▶ _EXERCISE DIRECTIONS_: Retype, word for word, the line holding "Screen dimensions: 1024x768" and each line after it down to the end of the data; pictures are not copied.

Collected data

▬▬▬▬▬▬

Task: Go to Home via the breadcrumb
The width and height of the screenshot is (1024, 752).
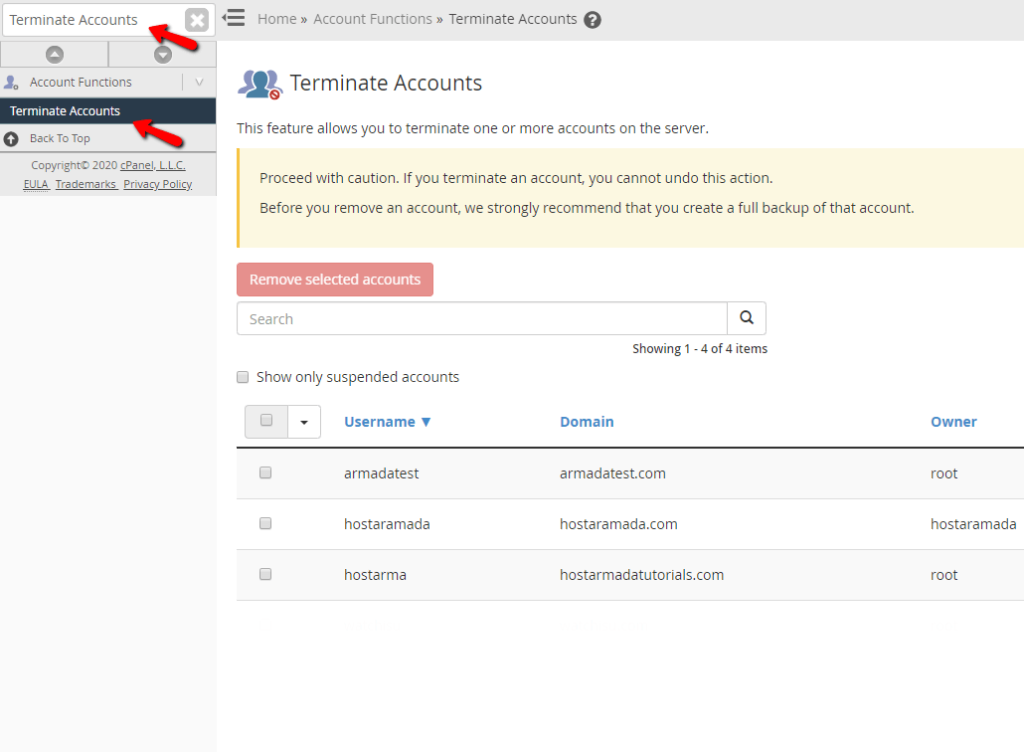Action: click(276, 18)
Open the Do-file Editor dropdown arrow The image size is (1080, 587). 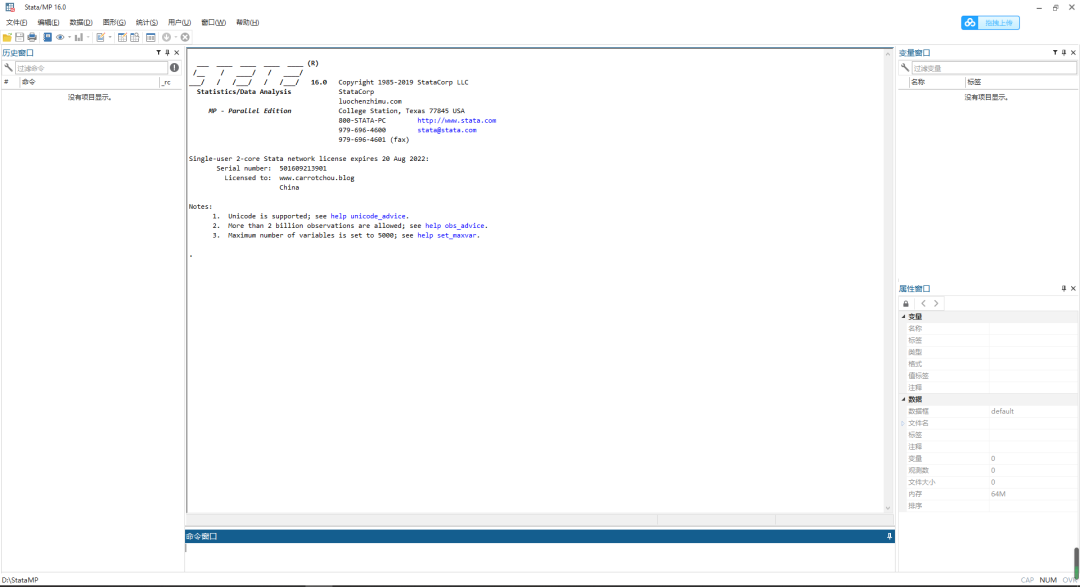[x=110, y=37]
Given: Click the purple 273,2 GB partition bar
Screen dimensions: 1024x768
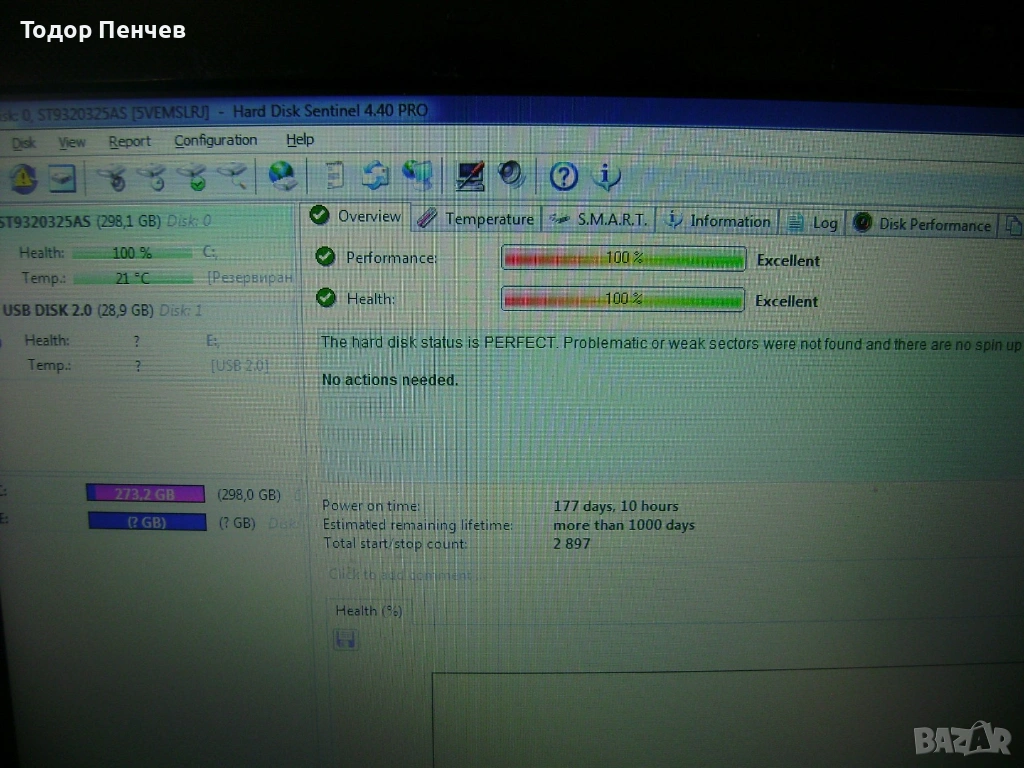Looking at the screenshot, I should (x=145, y=494).
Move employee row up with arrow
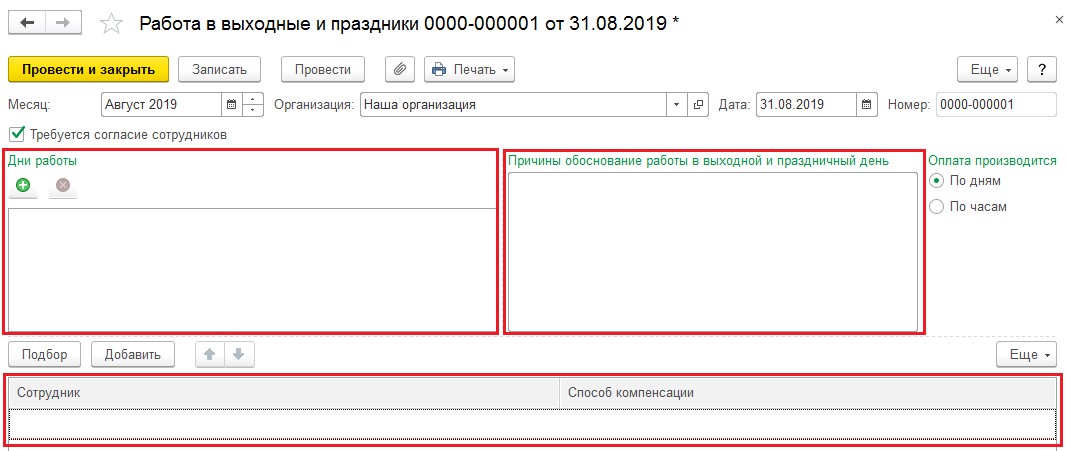The height and width of the screenshot is (451, 1066). tap(210, 354)
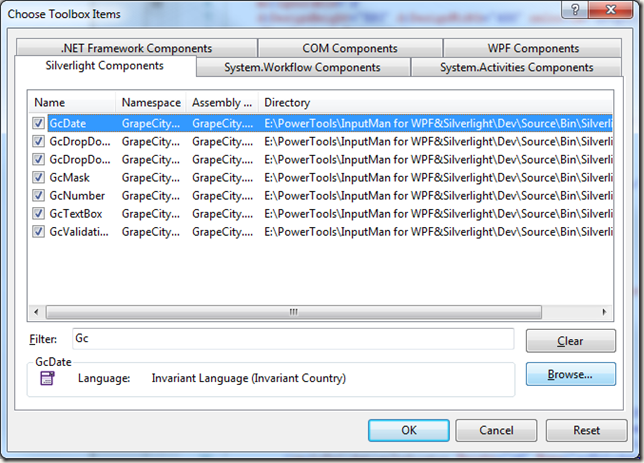Click the right scroll arrow of list
Image resolution: width=644 pixels, height=463 pixels.
(604, 312)
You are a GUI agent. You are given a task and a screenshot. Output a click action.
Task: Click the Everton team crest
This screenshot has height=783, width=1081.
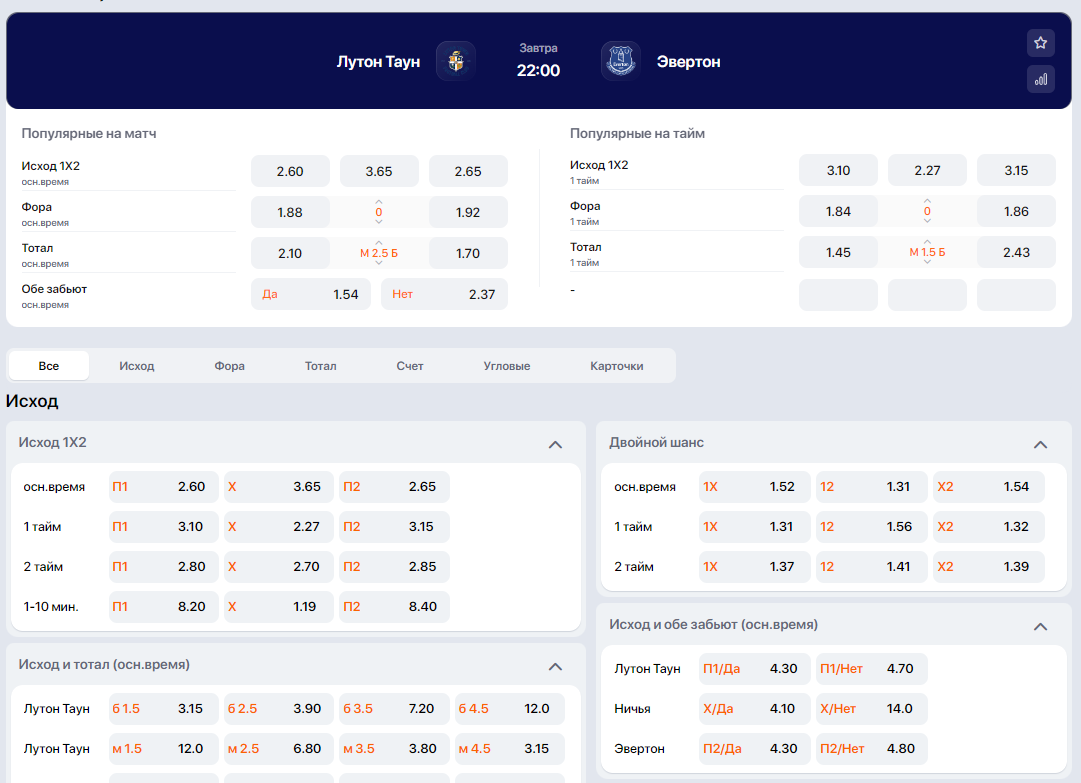620,61
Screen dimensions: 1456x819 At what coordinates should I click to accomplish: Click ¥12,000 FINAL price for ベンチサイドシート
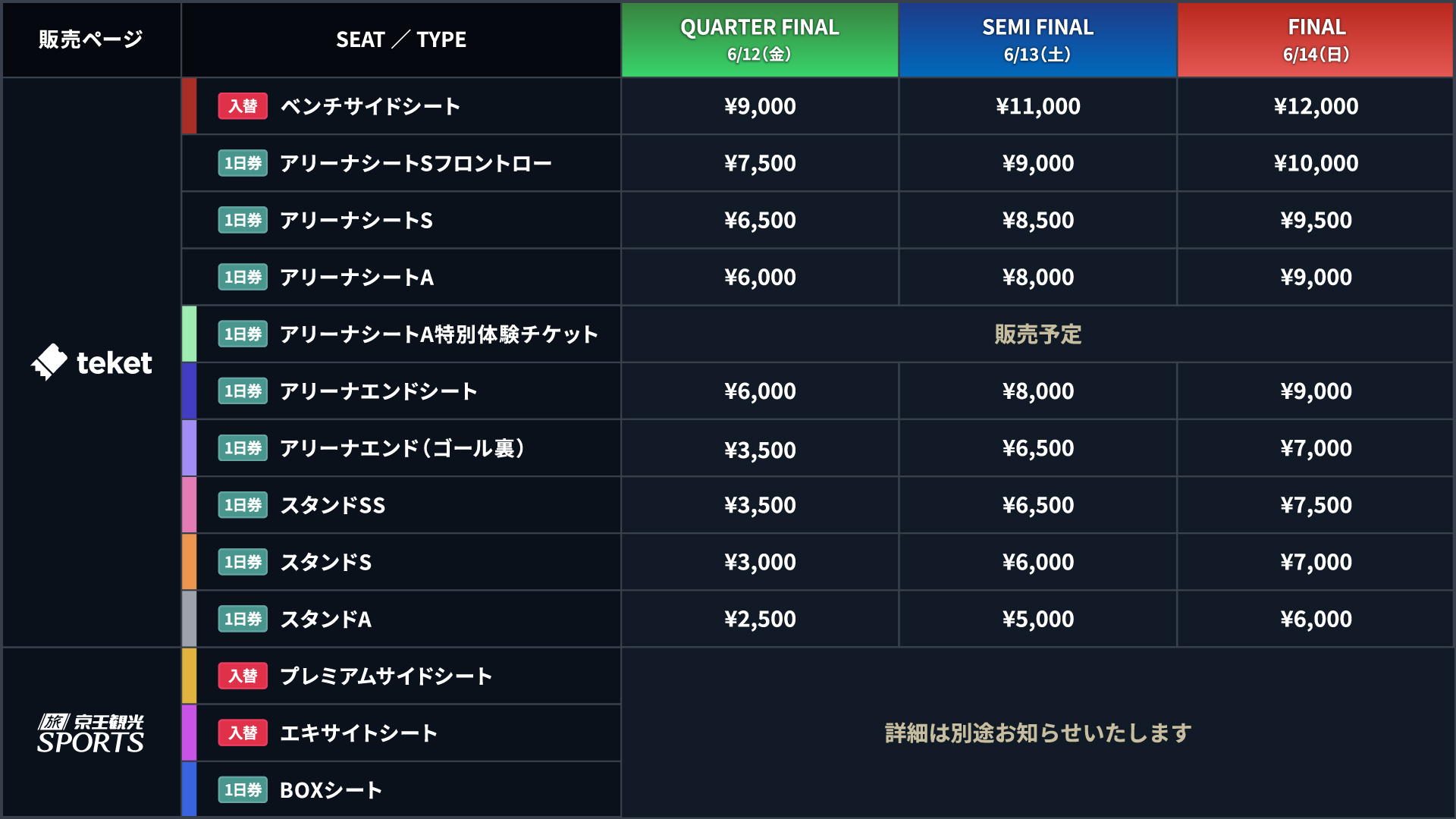click(1316, 106)
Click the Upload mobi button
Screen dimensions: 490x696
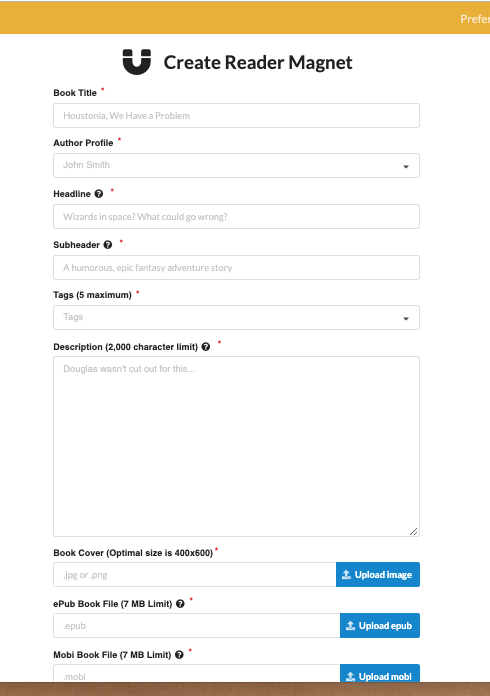click(380, 673)
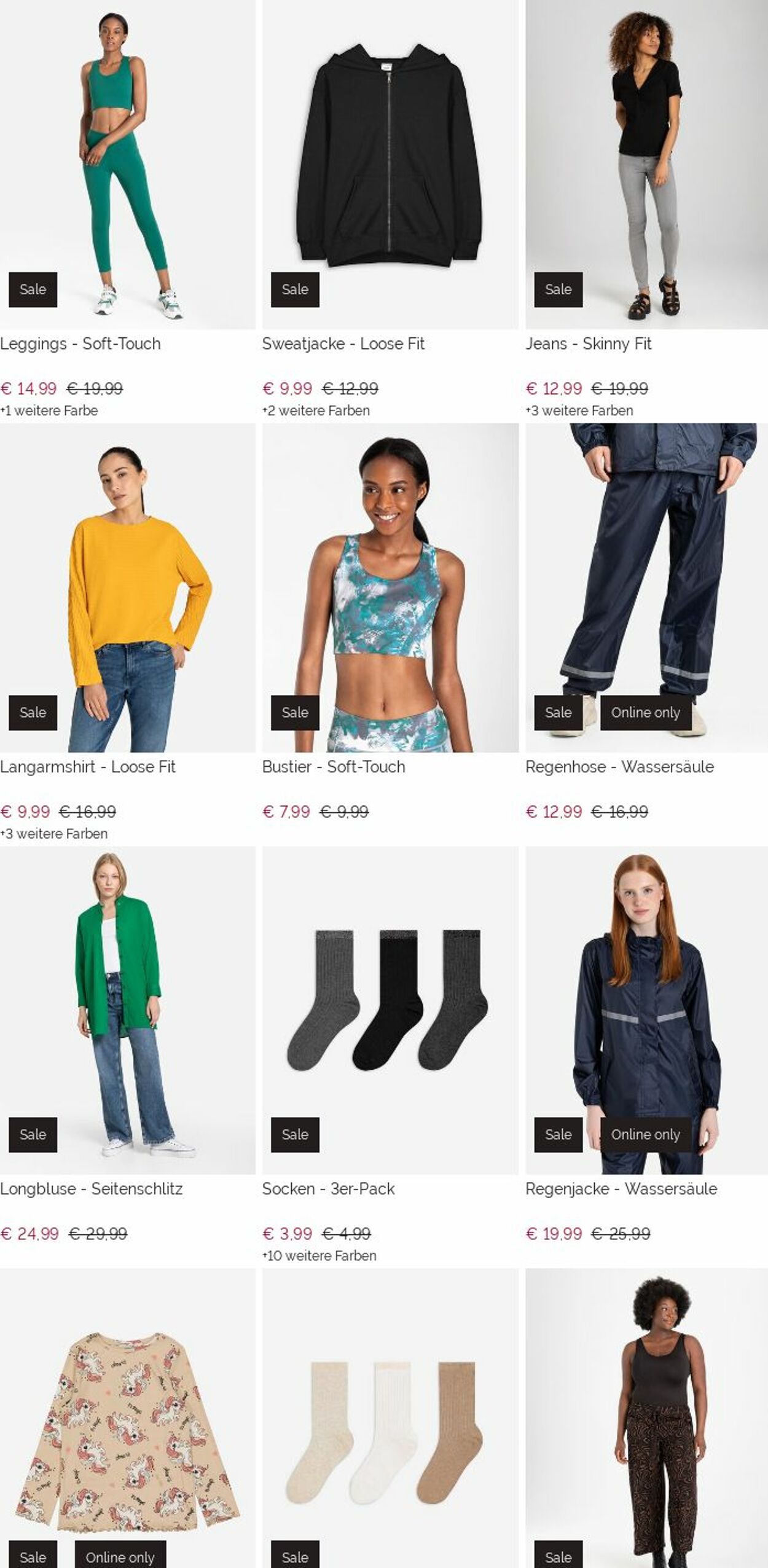
Task: Click the Online only badge on Regenjacke
Action: [646, 1135]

▬▬▬▬▬▬

▶ _FINISHED TASK_:
Screen dimensions: 1024x768
Looking at the screenshot, I should (x=145, y=494).
Move employee row up with arrow
The height and width of the screenshot is (451, 1066). tap(210, 354)
Click the right scroll arrow of list
Image resolution: width=644 pixels, height=463 pixels.
(604, 312)
You are a GUI agent. You are given a task and a screenshot. Output a click action.
Task: Click the Everton team crest
This screenshot has height=783, width=1081.
620,61
Screen dimensions: 1456x819 At what coordinates should I click to accomplish: Click ¥12,000 FINAL price for ベンチサイドシート
click(1316, 106)
Click the Upload mobi button
Screen dimensions: 490x696
click(380, 673)
Task: Click the Online only badge on Regenjacke
Action: [646, 1135]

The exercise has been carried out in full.